Reproduce the lines below word for word, from the line containing "You are a computer-use agent. This" through the last line, both included. Omit the pictures from your answer.

--- start ---

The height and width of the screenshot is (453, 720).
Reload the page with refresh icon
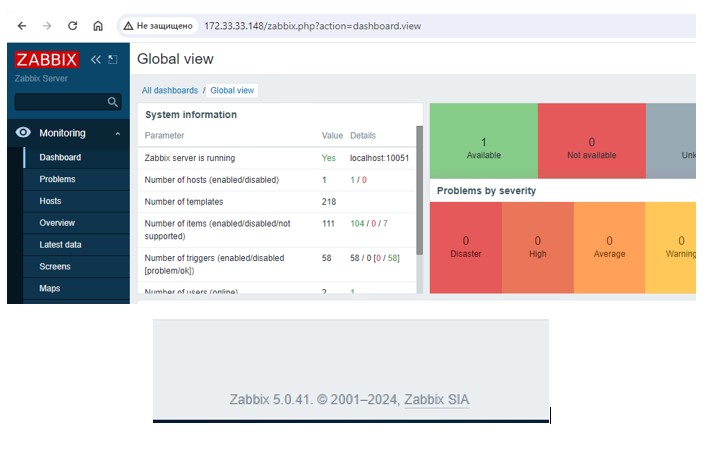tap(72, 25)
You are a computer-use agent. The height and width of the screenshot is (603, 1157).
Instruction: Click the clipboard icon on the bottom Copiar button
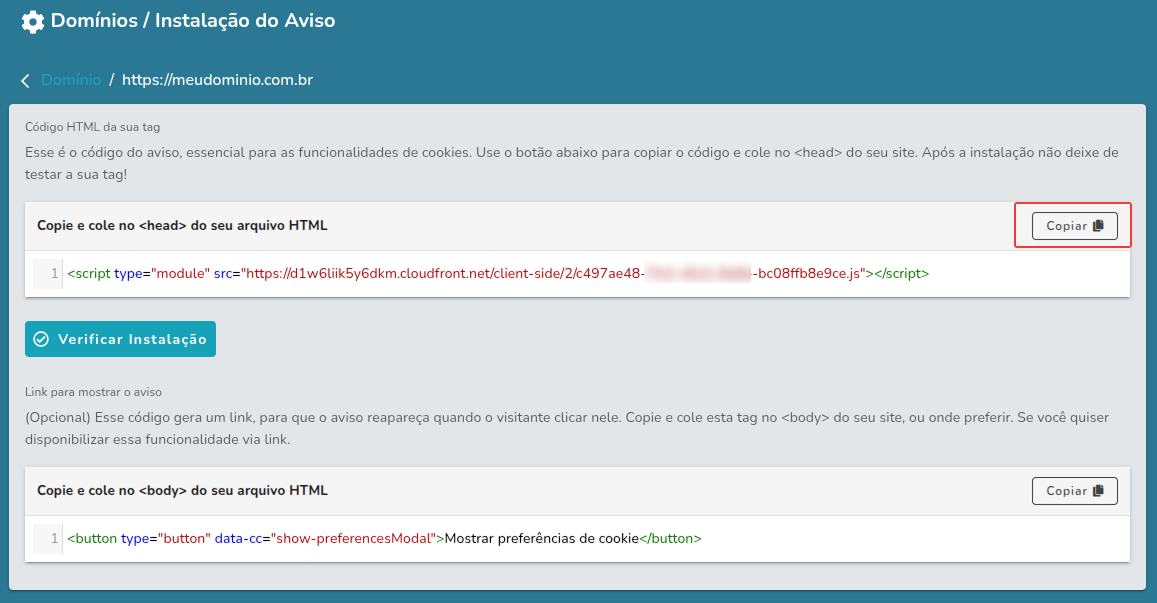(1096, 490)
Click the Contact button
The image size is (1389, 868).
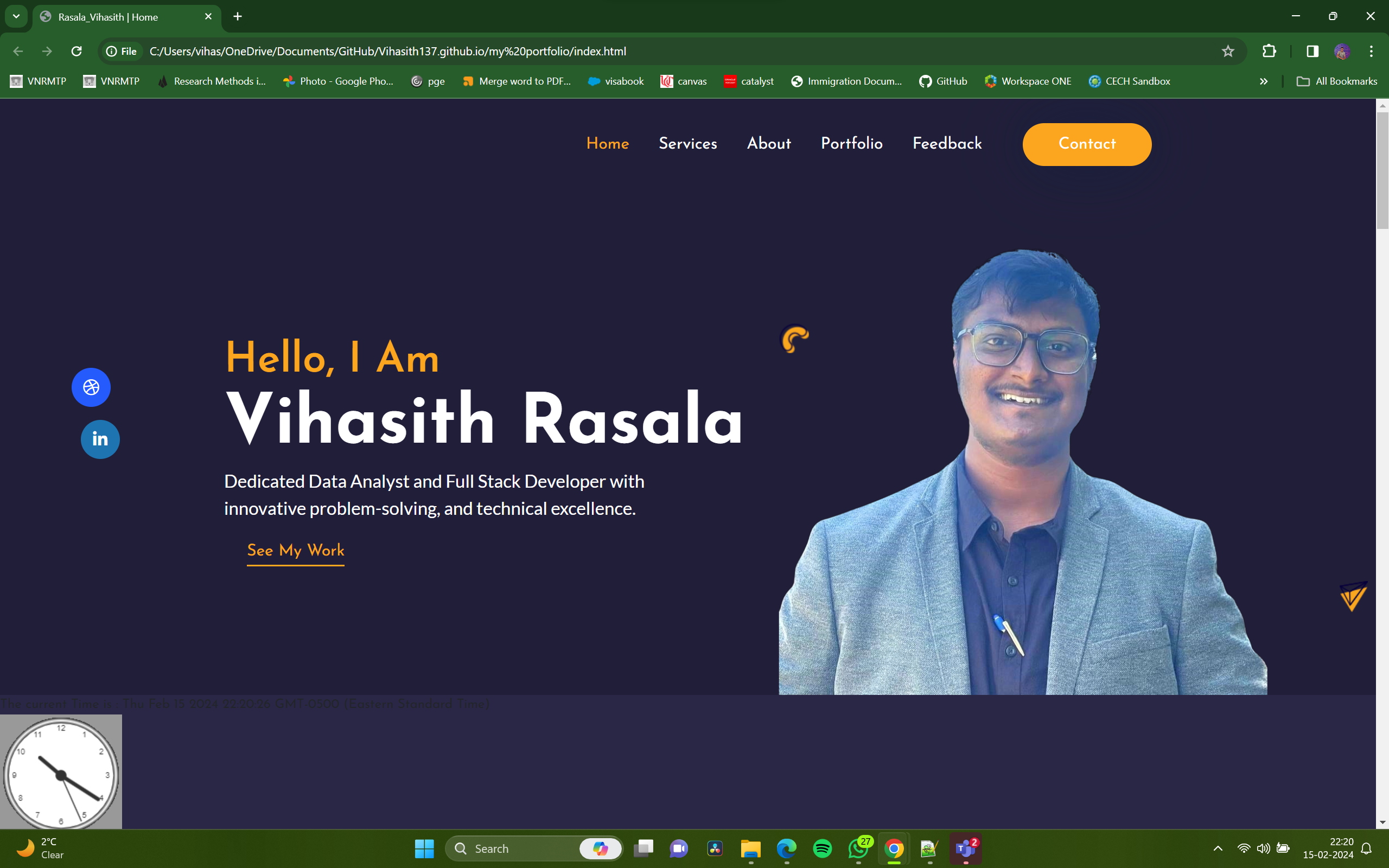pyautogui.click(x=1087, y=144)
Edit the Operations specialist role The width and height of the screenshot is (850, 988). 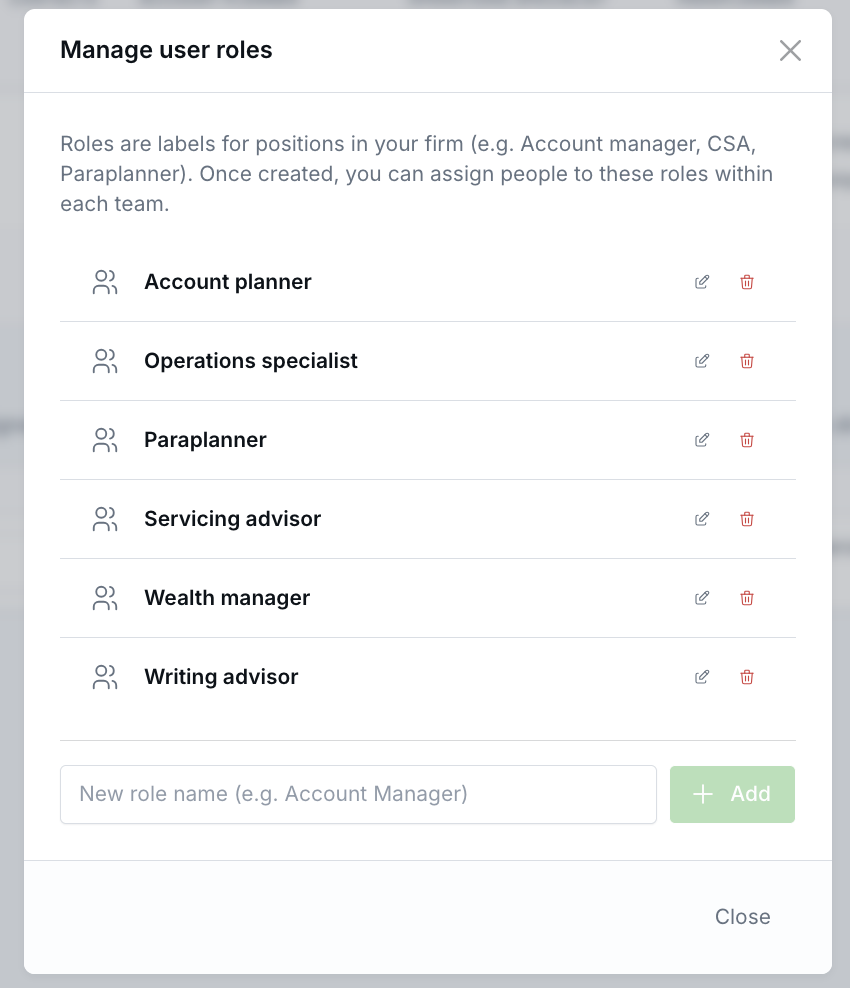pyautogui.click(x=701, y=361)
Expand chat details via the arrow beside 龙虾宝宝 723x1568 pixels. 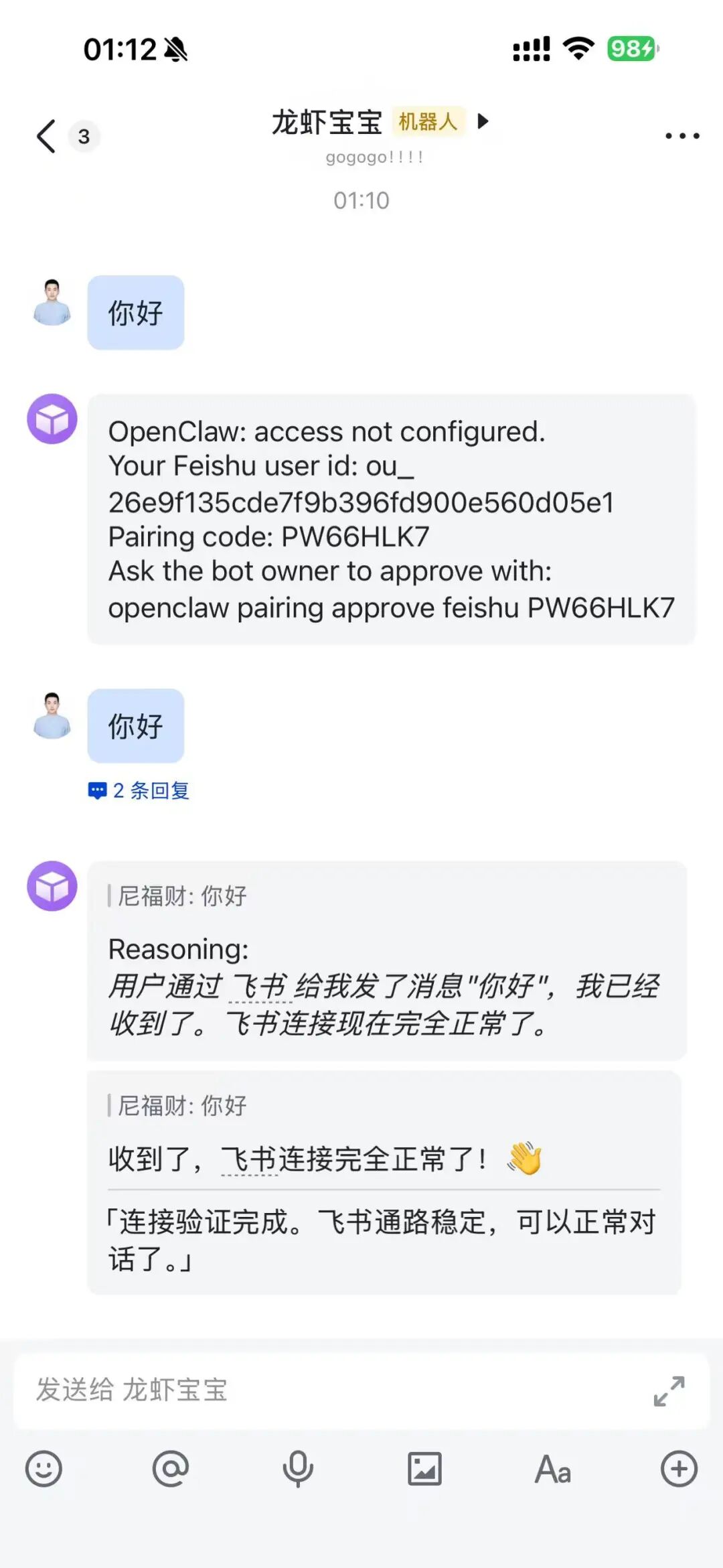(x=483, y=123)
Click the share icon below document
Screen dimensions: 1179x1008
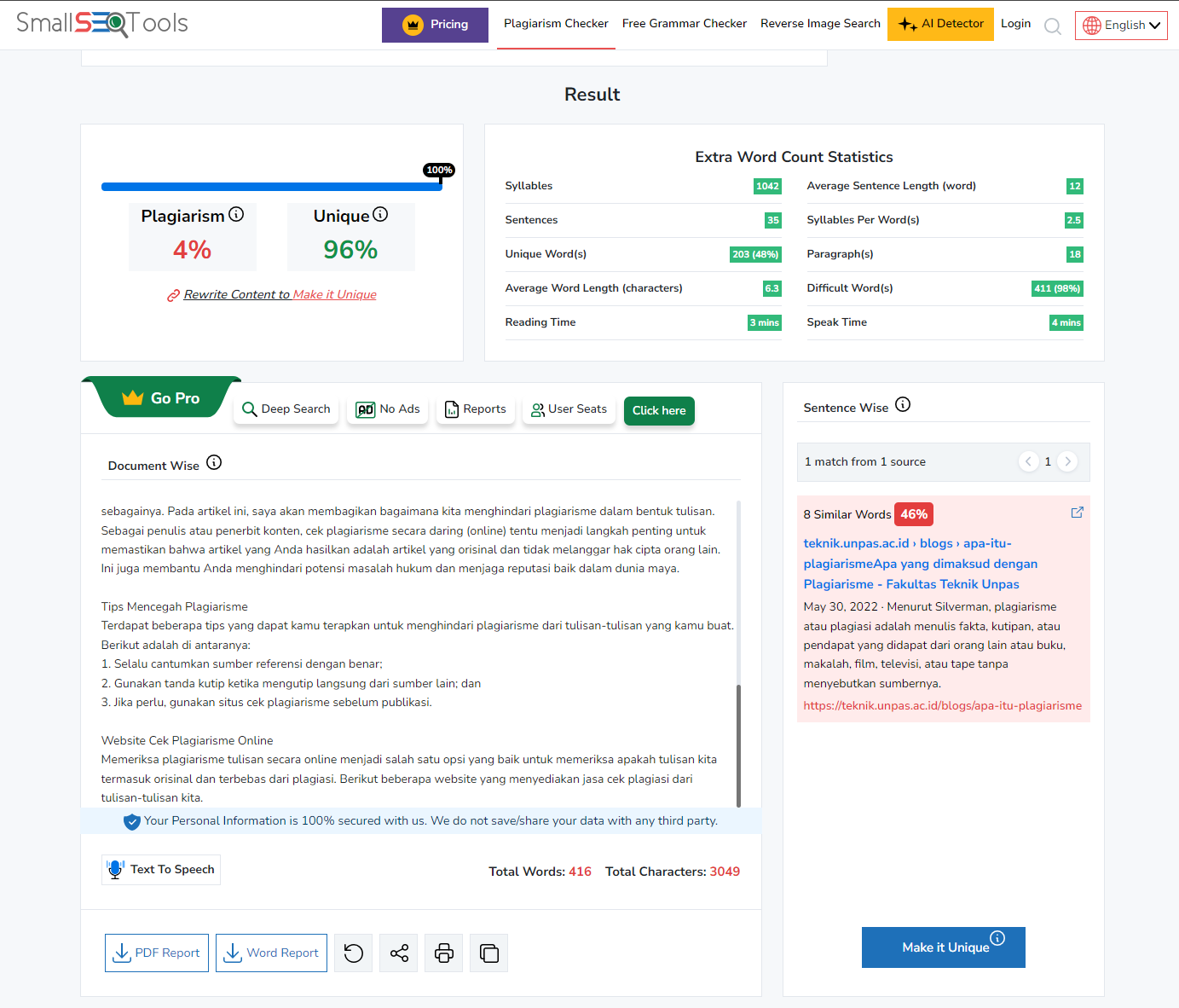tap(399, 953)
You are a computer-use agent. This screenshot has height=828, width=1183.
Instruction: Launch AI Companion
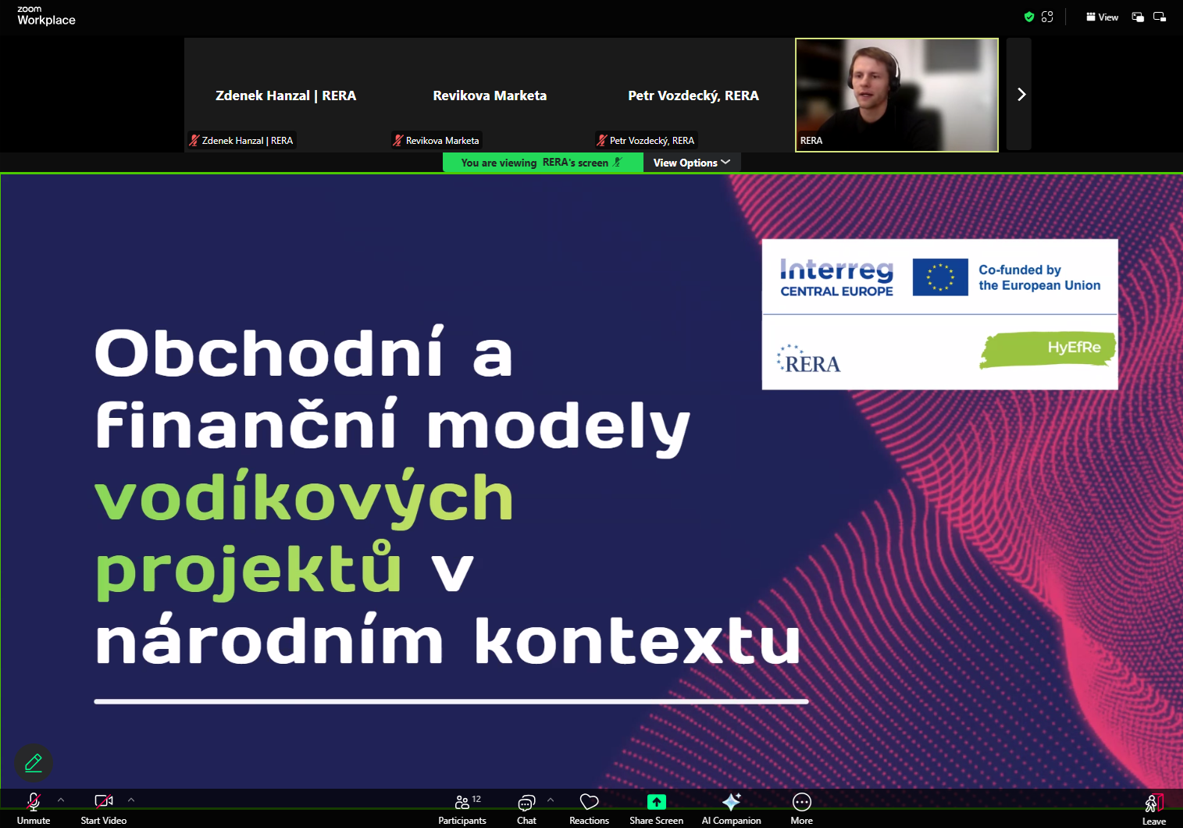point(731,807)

--- end ---

▶ RESPONSE TO THIS TASK:
You are a computer-use agent. This screenshot has height=828, width=1183.
Instruction: Launch AI Companion
point(731,807)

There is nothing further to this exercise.